Letters

LETTER: Teachers shouldn't capitulate to government, they should fight

The message I’m taking away from your editorial is that teachers need to capitulate to the Liberal government.

Well, guess what - we’ve been capitulating for some time now, and we’ve had enough.

We capitulated to the previous NDP government in 1998 when we accepted a 0-0-2 three-year contract, in return for getting $150 million injected into the education budget to be used to hire back the teacher-librarians and counsellors whose positions had been cut in previous years (schools kind of need teacher-librarians and counsellors to help kids do well, you know?).

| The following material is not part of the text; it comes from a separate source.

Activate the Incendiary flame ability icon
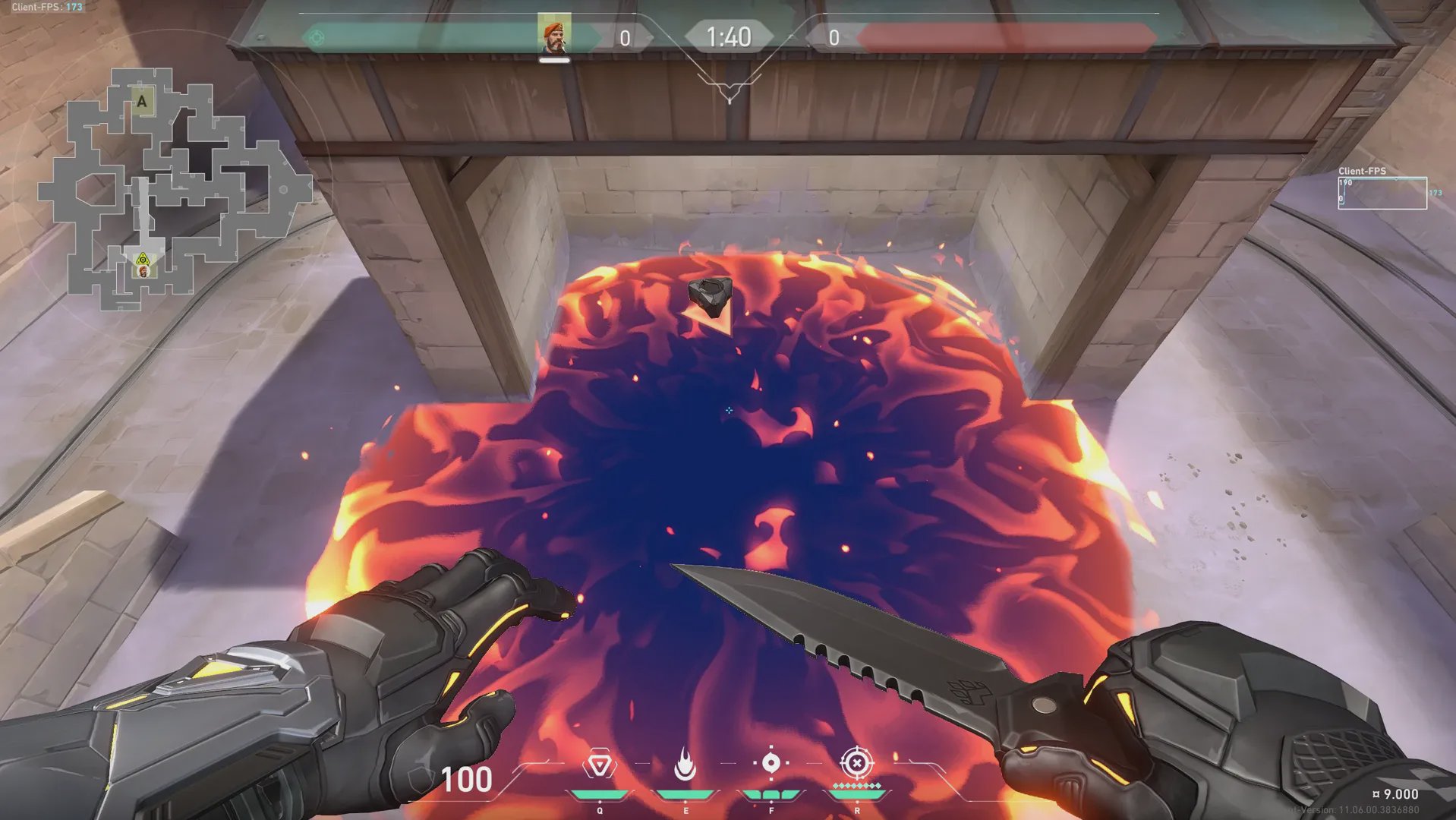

In point of fact, teachers have taken seven years of zero increases since 1998 (in 1998, 1999, 2004, 2005, 2011, 2012, 2013). By contrast, since January 2010, nurses have had a total of 8.2% of pay increase, while teachers have had 2%.  In 2007, MLAs voted themselves double-digit pay increases, including a 48% one-year pay hike for the position of premier. BC teachers, meanwhile, rank near the bottom of pay scales compared to teachers across Canada.

You won’t be hearing this information from the BCTF, for some strange reason; it can be found, however, in former GVTA president Tara Ehrcke’s excellent blog post of May 28 - staffroomconfidential.com.  In it, she provides a wealth of information to explain why teachers feel it’s time they put their paycheques on the line, to stand up for themselves and the kids they’ve committed their careers to helping.

Stop asking teachers to capitulate; start asking the government to support public education.